GIVEN RECORDS section start

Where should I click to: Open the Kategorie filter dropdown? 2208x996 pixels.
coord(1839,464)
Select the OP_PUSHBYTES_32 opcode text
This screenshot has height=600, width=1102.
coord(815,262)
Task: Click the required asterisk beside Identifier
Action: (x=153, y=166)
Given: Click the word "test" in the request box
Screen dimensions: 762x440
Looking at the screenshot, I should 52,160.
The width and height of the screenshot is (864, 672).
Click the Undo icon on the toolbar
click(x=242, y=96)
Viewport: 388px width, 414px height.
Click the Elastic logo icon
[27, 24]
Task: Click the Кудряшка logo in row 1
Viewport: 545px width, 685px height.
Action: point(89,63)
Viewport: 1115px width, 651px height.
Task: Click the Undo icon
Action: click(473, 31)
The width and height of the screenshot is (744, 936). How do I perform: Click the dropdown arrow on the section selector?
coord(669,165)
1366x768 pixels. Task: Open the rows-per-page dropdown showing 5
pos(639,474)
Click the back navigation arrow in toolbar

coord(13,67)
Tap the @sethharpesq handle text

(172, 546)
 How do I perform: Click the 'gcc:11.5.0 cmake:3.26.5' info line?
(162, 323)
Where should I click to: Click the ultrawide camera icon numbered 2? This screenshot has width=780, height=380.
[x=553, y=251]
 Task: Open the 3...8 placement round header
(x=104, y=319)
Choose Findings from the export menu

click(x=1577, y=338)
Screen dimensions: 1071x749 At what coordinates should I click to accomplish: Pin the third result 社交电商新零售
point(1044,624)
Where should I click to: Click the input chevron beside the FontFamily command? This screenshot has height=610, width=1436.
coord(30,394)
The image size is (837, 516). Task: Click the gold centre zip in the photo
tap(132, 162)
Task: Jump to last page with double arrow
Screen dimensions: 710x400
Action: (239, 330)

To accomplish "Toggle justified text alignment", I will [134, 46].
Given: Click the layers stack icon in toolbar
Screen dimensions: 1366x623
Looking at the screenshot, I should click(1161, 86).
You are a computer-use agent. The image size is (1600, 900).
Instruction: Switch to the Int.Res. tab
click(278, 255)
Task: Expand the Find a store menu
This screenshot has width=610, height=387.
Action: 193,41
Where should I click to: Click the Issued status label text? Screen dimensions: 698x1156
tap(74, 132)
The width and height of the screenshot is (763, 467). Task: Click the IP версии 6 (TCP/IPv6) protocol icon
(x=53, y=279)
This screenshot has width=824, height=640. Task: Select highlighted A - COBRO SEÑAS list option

GIVEN RECORDS section end

(EXERCISE DIRECTIONS) This task calls for the material above to be duplicated verbatim.

(EXERCISE OUTPUT)
Where should I click to: Open the Kategorie filter dropdown? 2208x996 pixels.
coord(1839,464)
Select the OP_PUSHBYTES_32 opcode text
This screenshot has height=600, width=1102.
coord(815,262)
Task: Click the required asterisk beside Identifier
Action: (x=153, y=166)
Given: Click the word "test" in the request box
Screen dimensions: 762x440
Looking at the screenshot, I should 52,160.
The width and height of the screenshot is (864, 672).
Click the Undo icon on the toolbar
click(x=242, y=96)
Viewport: 388px width, 414px height.
Click the Elastic logo icon
[27, 24]
Task: Click the Кудряшка logo in row 1
Viewport: 545px width, 685px height.
Action: point(89,63)
Viewport: 1115px width, 651px height.
Task: Click the Undo icon
Action: click(473, 31)
The width and height of the screenshot is (744, 936). How do I perform: Click the dropdown arrow on the section selector?
coord(669,165)
1366x768 pixels. Task: Open the rows-per-page dropdown showing 5
pos(639,474)
Click the back navigation arrow in toolbar

coord(13,67)
Tap the @sethharpesq handle text

(172, 546)
 How do I perform: Click the 'gcc:11.5.0 cmake:3.26.5' info line?
(162, 323)
Where should I click to: Click the ultrawide camera icon numbered 2? This screenshot has width=780, height=380.
[x=553, y=251]
 Task: Open the 3...8 placement round header
(x=104, y=319)
Choose Findings from the export menu

click(x=1577, y=338)
Screen dimensions: 1071x749 At what coordinates should I click to accomplish: Pin the third result 社交电商新零售
point(1044,624)
Where should I click to: Click the input chevron beside the FontFamily command? This screenshot has height=610, width=1436.
coord(30,394)
The image size is (837, 516). Task: Click the gold centre zip in the photo
tap(132, 162)
Task: Jump to last page with double arrow
Screen dimensions: 710x400
Action: (239, 330)

To accomplish "Toggle justified text alignment", I will [134, 46].
Given: Click the layers stack icon in toolbar
Screen dimensions: 1366x623
Looking at the screenshot, I should click(1161, 86).
You are a computer-use agent. The image size is (1600, 900).
Instruction: Switch to the Int.Res. tab
click(278, 255)
Task: Expand the Find a store menu
This screenshot has width=610, height=387.
Action: 193,41
Where should I click to: Click the Issued status label text? Screen dimensions: 698x1156
tap(74, 132)
The width and height of the screenshot is (763, 467). Task: Click the IP версии 6 (TCP/IPv6) protocol icon
(x=53, y=279)
This screenshot has width=824, height=640. Task: Select highlighted A - COBRO SEÑAS list option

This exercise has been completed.